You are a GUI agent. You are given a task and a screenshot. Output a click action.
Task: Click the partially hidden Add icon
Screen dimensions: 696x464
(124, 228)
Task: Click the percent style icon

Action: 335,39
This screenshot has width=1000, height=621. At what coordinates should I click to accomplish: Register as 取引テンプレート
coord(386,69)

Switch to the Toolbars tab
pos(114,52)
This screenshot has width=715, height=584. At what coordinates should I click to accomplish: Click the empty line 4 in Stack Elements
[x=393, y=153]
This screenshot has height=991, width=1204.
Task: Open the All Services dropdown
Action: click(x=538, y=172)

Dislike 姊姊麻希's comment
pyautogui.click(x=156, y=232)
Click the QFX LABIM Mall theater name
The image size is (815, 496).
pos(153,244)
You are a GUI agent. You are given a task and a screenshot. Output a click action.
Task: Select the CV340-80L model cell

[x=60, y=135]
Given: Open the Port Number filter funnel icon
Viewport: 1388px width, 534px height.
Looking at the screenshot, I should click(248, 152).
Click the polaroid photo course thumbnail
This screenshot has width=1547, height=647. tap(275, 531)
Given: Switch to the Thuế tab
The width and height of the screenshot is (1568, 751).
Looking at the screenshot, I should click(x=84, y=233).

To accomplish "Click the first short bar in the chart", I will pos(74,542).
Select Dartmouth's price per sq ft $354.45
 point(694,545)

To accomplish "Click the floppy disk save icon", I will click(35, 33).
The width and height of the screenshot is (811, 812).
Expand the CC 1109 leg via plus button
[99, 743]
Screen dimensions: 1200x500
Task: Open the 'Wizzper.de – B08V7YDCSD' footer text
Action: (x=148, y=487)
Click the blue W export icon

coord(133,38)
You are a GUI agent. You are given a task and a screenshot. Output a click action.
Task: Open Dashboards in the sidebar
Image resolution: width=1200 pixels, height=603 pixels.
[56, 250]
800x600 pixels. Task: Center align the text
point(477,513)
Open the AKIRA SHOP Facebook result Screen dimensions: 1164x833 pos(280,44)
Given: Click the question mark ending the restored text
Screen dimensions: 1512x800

### WHAT THE TASK ASKS
Write out every one of the rows above, character for character, without changing anything.

### FINISHED ANSWER
You are a GUI agent. You are given a task and a screenshot. Output a click action.
Task: Click the partially hidden Add icon
Screen dimensions: 696x464
(124, 228)
Task: Click the percent style icon

Action: 335,39
This screenshot has width=1000, height=621. At what coordinates should I click to accomplish: Register as 取引テンプレート
coord(386,69)

Switch to the Toolbars tab
pos(114,52)
This screenshot has width=715, height=584. At what coordinates should I click to accomplish: Click the empty line 4 in Stack Elements
[x=393, y=153]
This screenshot has height=991, width=1204.
Task: Open the All Services dropdown
Action: click(x=538, y=172)

Dislike 姊姊麻希's comment
pyautogui.click(x=156, y=232)
Click the QFX LABIM Mall theater name
The image size is (815, 496).
pos(153,244)
You are a GUI agent. You are given a task and a screenshot. Output a click action.
Task: Select the CV340-80L model cell

[x=60, y=135]
Given: Open the Port Number filter funnel icon
Viewport: 1388px width, 534px height.
Looking at the screenshot, I should click(248, 152).
Click the polaroid photo course thumbnail
This screenshot has width=1547, height=647. tap(275, 531)
Given: Switch to the Thuế tab
The width and height of the screenshot is (1568, 751).
Looking at the screenshot, I should click(x=84, y=233).

To accomplish "Click the first short bar in the chart", I will pos(74,542).
Select Dartmouth's price per sq ft $354.45
 point(694,545)

To accomplish "Click the floppy disk save icon", I will click(35, 33).
The width and height of the screenshot is (811, 812).
Expand the CC 1109 leg via plus button
[99, 743]
Screen dimensions: 1200x500
Task: Open the 'Wizzper.de – B08V7YDCSD' footer text
Action: (x=148, y=487)
Click the blue W export icon

coord(133,38)
You are a GUI agent. You are given a task and a screenshot. Output a click action.
Task: Open Dashboards in the sidebar
Image resolution: width=1200 pixels, height=603 pixels.
[56, 250]
800x600 pixels. Task: Center align the text
point(477,513)
Open the AKIRA SHOP Facebook result Screen dimensions: 1164x833 pos(280,44)
Given: Click the question mark ending the restored text
Screen dimensions: 1512x800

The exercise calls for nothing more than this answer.